Maybe indeed all this talk of technological progress is a mirage. Instead, the big events in human society: war, disease, over-population, ideology and catastrophe, drive technology over the longer term as opposed to the prevailing view that technology is in the driving seat.  Perhaps we are simply too close to events to note how technology will adapt to the human story over a span of thousands and hundreds of thousands of years. We think we are driven by technology, but perhaps it is only a blip in a much bigger picture in the development of our species.

In an alternative rendition of our future, we are on a course for unending techological advance. Perhaps our curiousity and propensity to keep innovating will know no bounds? Perhaps we will keep on bending, breaking and redefining the limits of the possible? Maybe, as some suggest, we will pass on our propensity for innovation into robots, nano-machines and newly created biological forms, thus maintaining the acceleration indefinitely? 

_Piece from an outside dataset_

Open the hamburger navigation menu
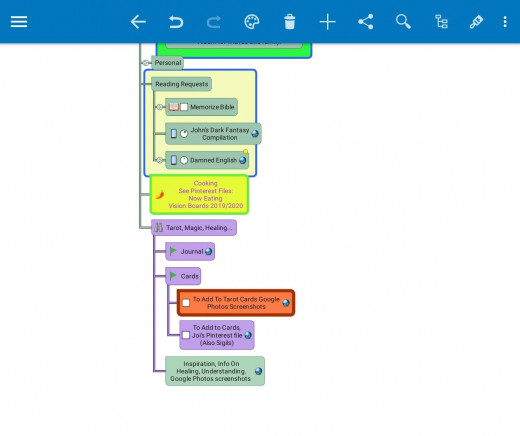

Is it not too wild to suggest that the end game in all this is a journey to the stars? It may be that we are on course to developing the capabilities needed to cross the multi-trillion kilometer gulfs between our Sun and its neighbours? So in this case, as we board the ships to the sky, the acceleration might come to a sudden halt, to be replaced thousands of years hence by a new burst of activity, followed by further intense cycles of innovation as future generations disperse, ever so steadily, across the galaxy.